▸ Directive:
Can you rewrite the entries below as a JSON list of strings, with one string per line and blank lines left out?

▸ Data section:
□ □ □

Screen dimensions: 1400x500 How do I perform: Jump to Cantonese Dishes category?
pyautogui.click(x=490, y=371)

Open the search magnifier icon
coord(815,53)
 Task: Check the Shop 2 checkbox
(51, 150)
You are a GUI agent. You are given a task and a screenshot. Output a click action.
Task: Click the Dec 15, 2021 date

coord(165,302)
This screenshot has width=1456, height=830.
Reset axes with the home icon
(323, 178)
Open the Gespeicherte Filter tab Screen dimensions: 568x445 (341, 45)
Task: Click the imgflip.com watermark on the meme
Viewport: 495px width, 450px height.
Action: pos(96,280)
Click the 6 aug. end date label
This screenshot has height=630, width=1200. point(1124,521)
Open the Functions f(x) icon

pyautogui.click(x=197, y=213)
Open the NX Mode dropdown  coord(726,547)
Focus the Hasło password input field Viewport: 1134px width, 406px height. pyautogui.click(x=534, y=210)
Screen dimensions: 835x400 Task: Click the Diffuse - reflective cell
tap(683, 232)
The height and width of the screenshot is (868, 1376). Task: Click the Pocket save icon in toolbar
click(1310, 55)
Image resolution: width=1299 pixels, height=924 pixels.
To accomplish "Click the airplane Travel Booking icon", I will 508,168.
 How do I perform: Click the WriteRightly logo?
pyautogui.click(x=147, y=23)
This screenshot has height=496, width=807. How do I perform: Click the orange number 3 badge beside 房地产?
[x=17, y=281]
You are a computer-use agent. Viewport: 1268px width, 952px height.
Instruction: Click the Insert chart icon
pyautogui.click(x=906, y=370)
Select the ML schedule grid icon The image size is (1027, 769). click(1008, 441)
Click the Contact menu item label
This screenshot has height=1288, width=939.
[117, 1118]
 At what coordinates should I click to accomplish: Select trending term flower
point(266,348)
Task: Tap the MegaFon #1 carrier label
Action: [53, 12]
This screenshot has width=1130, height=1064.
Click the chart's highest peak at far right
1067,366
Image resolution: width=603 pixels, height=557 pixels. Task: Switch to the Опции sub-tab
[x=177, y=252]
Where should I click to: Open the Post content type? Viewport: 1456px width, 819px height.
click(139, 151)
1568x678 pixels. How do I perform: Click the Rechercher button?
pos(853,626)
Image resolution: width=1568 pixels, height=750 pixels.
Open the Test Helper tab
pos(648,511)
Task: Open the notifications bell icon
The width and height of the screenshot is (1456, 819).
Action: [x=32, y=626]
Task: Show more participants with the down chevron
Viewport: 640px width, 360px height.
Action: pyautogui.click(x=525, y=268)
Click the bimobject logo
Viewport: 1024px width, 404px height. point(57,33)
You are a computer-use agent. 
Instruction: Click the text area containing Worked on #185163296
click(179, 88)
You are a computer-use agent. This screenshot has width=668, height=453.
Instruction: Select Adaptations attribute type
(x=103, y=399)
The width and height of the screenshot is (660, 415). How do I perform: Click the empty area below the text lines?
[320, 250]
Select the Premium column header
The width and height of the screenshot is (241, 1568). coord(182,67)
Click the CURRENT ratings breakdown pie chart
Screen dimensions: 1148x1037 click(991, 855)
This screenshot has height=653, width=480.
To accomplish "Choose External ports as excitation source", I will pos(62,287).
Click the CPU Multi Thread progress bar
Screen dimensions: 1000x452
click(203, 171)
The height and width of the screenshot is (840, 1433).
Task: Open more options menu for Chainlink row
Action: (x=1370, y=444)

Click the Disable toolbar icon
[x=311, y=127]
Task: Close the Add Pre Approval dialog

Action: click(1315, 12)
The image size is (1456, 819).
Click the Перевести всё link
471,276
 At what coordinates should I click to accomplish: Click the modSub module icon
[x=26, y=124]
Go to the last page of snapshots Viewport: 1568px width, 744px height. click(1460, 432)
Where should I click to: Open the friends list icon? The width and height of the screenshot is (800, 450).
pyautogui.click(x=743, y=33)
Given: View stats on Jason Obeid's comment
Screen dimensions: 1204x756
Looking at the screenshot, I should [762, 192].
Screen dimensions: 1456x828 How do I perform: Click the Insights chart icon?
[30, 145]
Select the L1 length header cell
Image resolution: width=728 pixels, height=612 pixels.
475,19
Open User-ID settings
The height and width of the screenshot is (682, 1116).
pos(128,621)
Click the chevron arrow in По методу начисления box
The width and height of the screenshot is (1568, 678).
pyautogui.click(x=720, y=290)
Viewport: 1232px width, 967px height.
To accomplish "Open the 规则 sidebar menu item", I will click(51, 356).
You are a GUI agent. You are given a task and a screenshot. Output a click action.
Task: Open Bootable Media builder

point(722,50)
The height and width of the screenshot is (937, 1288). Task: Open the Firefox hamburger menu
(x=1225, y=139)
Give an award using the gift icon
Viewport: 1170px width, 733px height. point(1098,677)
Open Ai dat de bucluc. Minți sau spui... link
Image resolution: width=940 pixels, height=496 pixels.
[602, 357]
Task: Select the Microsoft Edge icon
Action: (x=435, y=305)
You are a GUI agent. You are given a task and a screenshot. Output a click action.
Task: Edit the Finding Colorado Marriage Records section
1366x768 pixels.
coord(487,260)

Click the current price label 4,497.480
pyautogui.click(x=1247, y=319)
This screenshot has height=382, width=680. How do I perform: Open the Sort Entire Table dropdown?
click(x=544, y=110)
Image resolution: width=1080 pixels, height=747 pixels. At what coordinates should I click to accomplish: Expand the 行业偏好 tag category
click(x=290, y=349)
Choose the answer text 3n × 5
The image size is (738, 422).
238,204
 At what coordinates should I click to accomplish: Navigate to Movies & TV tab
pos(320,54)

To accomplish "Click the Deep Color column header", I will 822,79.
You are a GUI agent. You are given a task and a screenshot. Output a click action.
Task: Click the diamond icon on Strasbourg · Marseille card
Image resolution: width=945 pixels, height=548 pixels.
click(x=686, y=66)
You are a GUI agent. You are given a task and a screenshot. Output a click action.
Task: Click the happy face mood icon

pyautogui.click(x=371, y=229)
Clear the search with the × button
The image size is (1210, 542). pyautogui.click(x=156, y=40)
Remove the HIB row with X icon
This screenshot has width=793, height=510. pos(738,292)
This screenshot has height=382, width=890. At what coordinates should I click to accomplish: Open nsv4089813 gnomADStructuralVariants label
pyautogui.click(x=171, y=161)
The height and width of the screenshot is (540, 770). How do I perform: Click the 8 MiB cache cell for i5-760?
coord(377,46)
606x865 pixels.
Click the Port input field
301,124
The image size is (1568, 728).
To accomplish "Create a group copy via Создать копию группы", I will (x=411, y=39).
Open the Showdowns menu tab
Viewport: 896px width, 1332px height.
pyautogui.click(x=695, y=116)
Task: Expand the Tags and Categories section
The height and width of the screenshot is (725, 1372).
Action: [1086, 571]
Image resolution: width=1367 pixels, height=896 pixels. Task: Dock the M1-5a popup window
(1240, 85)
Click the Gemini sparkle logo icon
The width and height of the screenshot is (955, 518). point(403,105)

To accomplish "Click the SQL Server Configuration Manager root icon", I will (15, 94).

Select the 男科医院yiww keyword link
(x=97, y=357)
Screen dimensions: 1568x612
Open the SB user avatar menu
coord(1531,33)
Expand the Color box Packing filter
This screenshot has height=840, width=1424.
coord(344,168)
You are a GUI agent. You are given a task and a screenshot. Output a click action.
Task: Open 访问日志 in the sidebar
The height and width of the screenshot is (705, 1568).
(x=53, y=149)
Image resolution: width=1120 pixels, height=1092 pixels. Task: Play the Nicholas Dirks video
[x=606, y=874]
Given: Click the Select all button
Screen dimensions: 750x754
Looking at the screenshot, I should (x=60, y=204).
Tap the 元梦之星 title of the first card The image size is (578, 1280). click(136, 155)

□ □ □

▸ Answer to this exercise:
[
  "Screen dimensions: 1400x500 How do I perform: Jump to Cantonese Dishes category?",
  "pyautogui.click(x=490, y=371)",
  "Open the search magnifier icon",
  "coord(815,53)",
  " Task: Check the Shop 2 checkbox",
  "(51, 150)",
  "You are a GUI agent. You are given a task and a screenshot. Output a click action.",
  "Task: Click the Dec 15, 2021 date",
  "coord(165,302)",
  "This screenshot has width=1456, height=830.",
  "Reset axes with the home icon",
  "(323, 178)",
  "Open the Gespeicherte Filter tab Screen dimensions: 568x445 (341, 45)",
  "Task: Click the imgflip.com watermark on the meme",
  "Viewport: 495px width, 450px height.",
  "Action: pos(96,280)",
  "Click the 6 aug. end date label",
  "This screenshot has height=630, width=1200. point(1124,521)",
  "Open the Functions f(x) icon",
  "pyautogui.click(x=197, y=213)",
  "Open the NX Mode dropdown  coord(726,547)",
  "Focus the Hasło password input field Viewport: 1134px width, 406px height. pyautogui.click(x=534, y=210)",
  "Screen dimensions: 835x400 Task: Click the Diffuse - reflective cell",
  "tap(683, 232)",
  "The height and width of the screenshot is (868, 1376). Task: Click the Pocket save icon in toolbar",
  "click(1310, 55)",
  "Image resolution: width=1299 pixels, height=924 pixels.",
  "To accomplish \"Click the airplane Travel Booking icon\", I will 508,168.",
  " How do I perform: Click the WriteRightly logo?",
  "pyautogui.click(x=147, y=23)",
  "This screenshot has height=496, width=807. How do I perform: Click the orange number 3 badge beside 房地产?",
  "[x=17, y=281]",
  "You are a computer-use agent. Viewport: 1268px width, 952px height.",
  "Instruction: Click the Insert chart icon",
  "pyautogui.click(x=906, y=370)",
  "Select the ML schedule grid icon The image size is (1027, 769). click(1008, 441)",
  "Click the Contact menu item label",
  "This screenshot has height=1288, width=939.",
  "[117, 1118]",
  " At what coordinates should I click to accomplish: Select trending term flower",
  "point(266,348)",
  "Task: Tap the MegaFon #1 carrier label",
  "Action: [53, 12]",
  "This screenshot has width=1130, height=1064.",
  "Click the chart's highest peak at far right",
  "1067,366",
  "Image resolution: width=603 pixels, height=557 pixels. Task: Switch to the Опции sub-tab",
  "[x=177, y=252]",
  "Where should I click to: Open the Post content type? Viewport: 1456px width, 819px height.",
  "click(139, 151)",
  "1568x678 pixels. How do I perform: Click the Rechercher button?",
  "pos(853,626)",
  "Image resolution: width=1568 pixels, height=750 pixels.",
  "Open the Test Helper tab",
  "pos(648,511)",
  "Task: Open the notifications bell icon",
  "The width and height of the screenshot is (1456, 819).",
  "Action: [x=32, y=626]",
  "Task: Show more participants with the down chevron",
  "Viewport: 640px width, 360px height.",
  "Action: pyautogui.click(x=525, y=268)",
  "Click the bimobject logo",
  "Viewport: 1024px width, 404px height. point(57,33)",
  "You are a computer-use agent. ",
  "Instruction: Click the text area containing Worked on #185163296",
  "click(179, 88)",
  "You are a computer-use agent. This screenshot has width=668, height=453.",
  "Instruction: Select Adaptations attribute type",
  "(x=103, y=399)",
  "The width and height of the screenshot is (660, 415). How do I perform: Click the empty area below the text lines?",
  "[320, 250]",
  "Select the Premium column header",
  "The width and height of the screenshot is (241, 1568). coord(182,67)",
  "Click the CURRENT ratings breakdown pie chart",
  "Screen dimensions: 1148x1037 click(991, 855)",
  "This screenshot has height=653, width=480.",
  "To accomplish \"Choose External ports as excitation source\", I will pos(62,287).",
  "Click the CPU Multi Thread progress bar",
  "Screen dimensions: 1000x452",
  "click(203, 171)",
  "The height and width of the screenshot is (840, 1433).",
  "Task: Open more options menu for Chainlink row",
  "Action: (x=1370, y=444)",
  "Click the Disable toolbar icon",
  "[x=311, y=127]",
  "Task: Close the Add Pre Approval dialog",
  "Action: click(1315, 12)",
  "The image size is (1456, 819).",
  "Click the Перевести всё link",
  "471,276",
  " At what coordinates should I click to accomplish: Click the modSub module icon",
  "[x=26, y=124]",
  "Go to the last page of snapshots Viewport: 1568px width, 744px height. click(1460, 432)",
  "Where should I click to: Open the friends list icon? The width and height of the screenshot is (800, 450).",
  "pyautogui.click(x=743, y=33)",
  "Given: View stats on Jason Obeid's comment",
  "Screen dimensions: 1204x756",
  "Looking at the screenshot, I should [762, 192].",
  "Screen dimensions: 1456x828 How do I perform: Click the Insights chart icon?",
  "[30, 145]",
  "Select the L1 length header cell",
  "Image resolution: width=728 pixels, height=612 pixels.",
  "475,19",
  "Open User-ID settings",
  "The height and width of the screenshot is (682, 1116).",
  "pos(128,621)",
  "Click the chevron arrow in По методу начисления box",
  "The width and height of the screenshot is (1568, 678).",
  "pyautogui.click(x=720, y=290)",
  "Viewport: 1232px width, 967px height.",
  "To accomplish \"Open the 规则 sidebar menu item\", I will click(51, 356).",
  "You are a GUI agent. You are given a task and a screenshot. Output a click action.",
  "Task: Open Bootable Media builder",
  "point(722,50)",
  "The height and width of the screenshot is (937, 1288). Task: Open the Firefox hamburger menu",
  "(x=1225, y=139)",
  "Give an award using the gift icon",
  "Viewport: 1170px width, 733px height. point(1098,677)",
  "Open Ai dat de bucluc. Minți sau spui... link",
  "Image resolution: width=940 pixels, height=496 pixels.",
  "[602, 357]",
  "Task: Select the Microsoft Edge icon",
  "Action: (x=435, y=305)",
  "You are a GUI agent. You are given a task and a screenshot. Output a click action.",
  "Task: Edit the Finding Colorado Marriage Records section",
  "1366x768 pixels.",
  "coord(487,260)",
  "Click the current price label 4,497.480",
  "pyautogui.click(x=1247, y=319)",
  "This screenshot has height=382, width=680. How do I perform: Open the Sort Entire Table dropdown?",
  "click(x=544, y=110)",
  "Image resolution: width=1080 pixels, height=747 pixels. At what coordinates should I click to accomplish: Expand the 行业偏好 tag category",
  "click(x=290, y=349)",
  "Choose the answer text 3n × 5",
  "The image size is (738, 422).",
  "238,204",
  " At what coordinates should I click to accomplish: Navigate to Movies & TV tab",
  "pos(320,54)",
  "To accomplish \"Click the Deep Color column header\", I will 822,79.",
  "You are a GUI agent. You are given a task and a screenshot. Output a click action.",
  "Task: Click the diamond icon on Strasbourg · Marseille card",
  "Image resolution: width=945 pixels, height=548 pixels.",
  "click(x=686, y=66)",
  "You are a GUI agent. You are given a task and a screenshot. Output a click action.",
  "Task: Click the happy face mood icon",
  "pyautogui.click(x=371, y=229)",
  "Clear the search with the × button",
  "The image size is (1210, 542). pyautogui.click(x=156, y=40)",
  "Remove the HIB row with X icon",
  "This screenshot has width=793, height=510. pos(738,292)",
  "This screenshot has height=382, width=890. At what coordinates should I click to accomplish: Open nsv4089813 gnomADStructuralVariants label",
  "pyautogui.click(x=171, y=161)",
  "The height and width of the screenshot is (540, 770). How do I perform: Click the 8 MiB cache cell for i5-760?",
  "coord(377,46)",
  "606x865 pixels.",
  "Click the Port input field",
  "301,124",
  "The image size is (1568, 728).",
  "To accomplish \"Create a group copy via Создать копию группы\", I will (x=411, y=39).",
  "Open the Showdowns menu tab",
  "Viewport: 896px width, 1332px height.",
  "pyautogui.click(x=695, y=116)",
  "Task: Expand the Tags and Categories section",
  "The height and width of the screenshot is (725, 1372).",
  "Action: [1086, 571]",
  "Image resolution: width=1367 pixels, height=896 pixels. Task: Dock the M1-5a popup window",
  "(1240, 85)",
  "Click the Gemini sparkle logo icon",
  "The width and height of the screenshot is (955, 518). point(403,105)",
  "To accomplish \"Click the SQL Server Configuration Manager root icon\", I will (15, 94).",
  "Select the 男科医院yiww keyword link",
  "(x=97, y=357)",
  "Screen dimensions: 1568x612",
  "Open the SB user avatar menu",
  "coord(1531,33)",
  "Expand the Color box Packing filter",
  "This screenshot has height=840, width=1424.",
  "coord(344,168)",
  "You are a GUI agent. You are given a task and a screenshot. Output a click action.",
  "Task: Open 访问日志 in the sidebar",
  "The height and width of the screenshot is (705, 1568).",
  "(x=53, y=149)",
  "Image resolution: width=1120 pixels, height=1092 pixels. Task: Play the Nicholas Dirks video",
  "[x=606, y=874]",
  "Given: Click the Select all button",
  "Screen dimensions: 750x754",
  "Looking at the screenshot, I should (x=60, y=204).",
  "Tap the 元梦之星 title of the first card The image size is (578, 1280). click(136, 155)"
]